*Exercise requirements*. Every line from the one with "This screenshot has height=448, width=706." through the end of the entries below should be written out exactly; the pictures should not.

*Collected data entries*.

__________

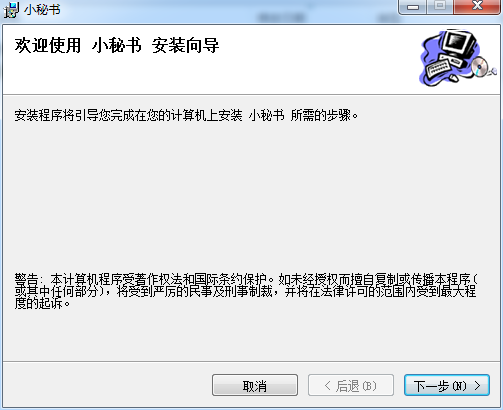503x410 pixels.
Task: Click the greyed-out maximize button
Action: click(440, 6)
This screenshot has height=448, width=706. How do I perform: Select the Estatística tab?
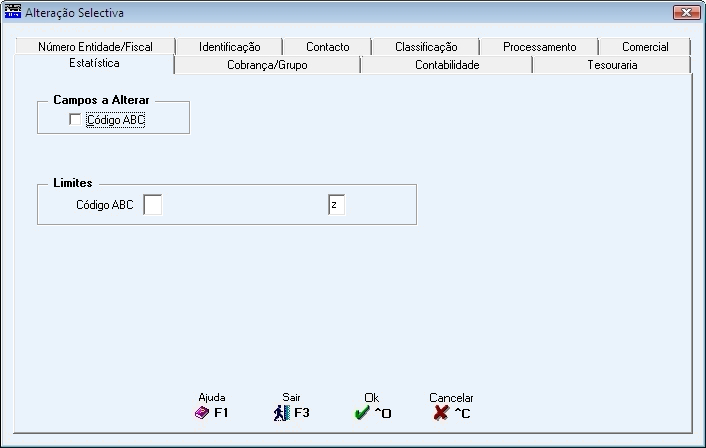click(94, 63)
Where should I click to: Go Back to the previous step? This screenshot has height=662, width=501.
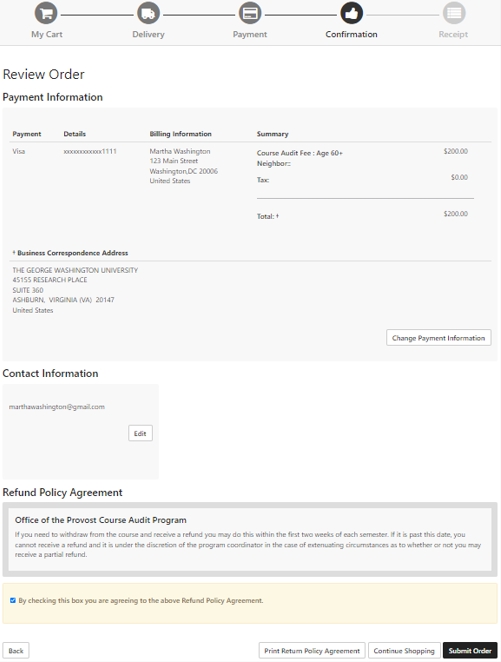pos(16,651)
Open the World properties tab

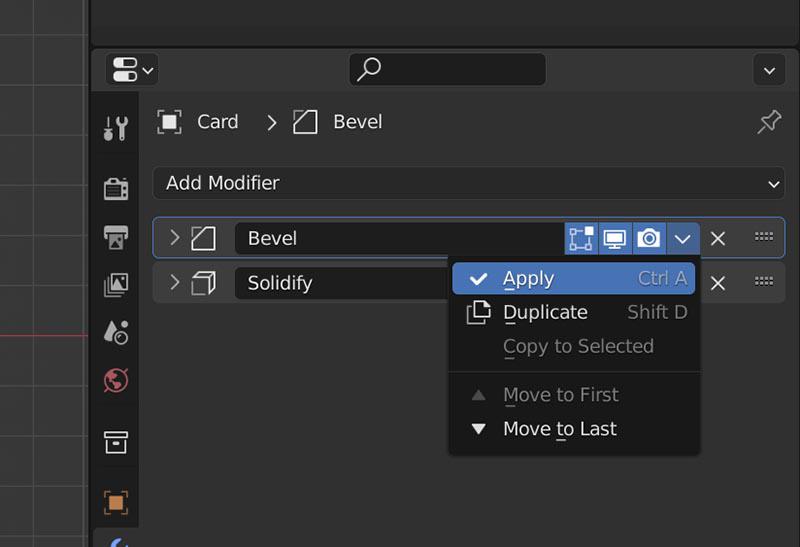(x=116, y=380)
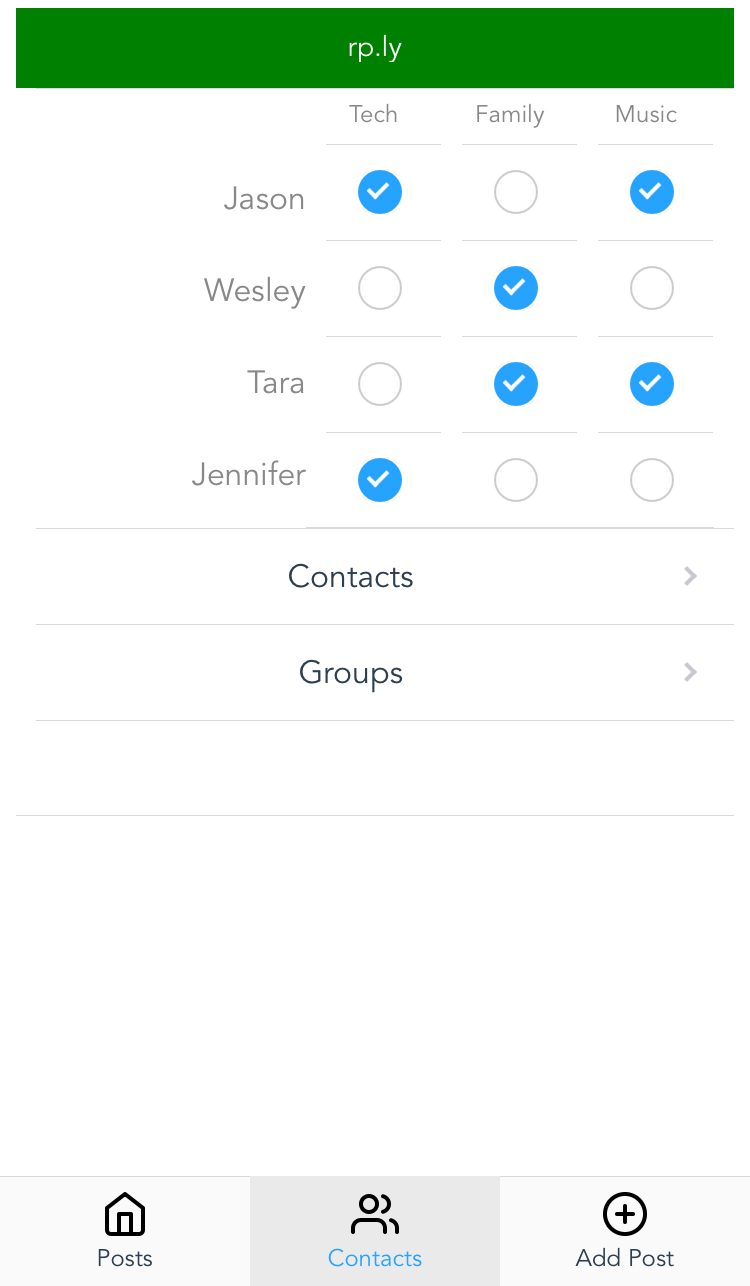Enable Family group for Jason

(516, 192)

__________

*Result below*.
This screenshot has height=448, width=706. How do I perform: Select the Estatística tab?
click(94, 63)
Where should I click to: Go Back to the previous step? This screenshot has height=662, width=501.
pos(16,651)
Open the World properties tab

(x=116, y=380)
Enable Family group for Jason

(516, 192)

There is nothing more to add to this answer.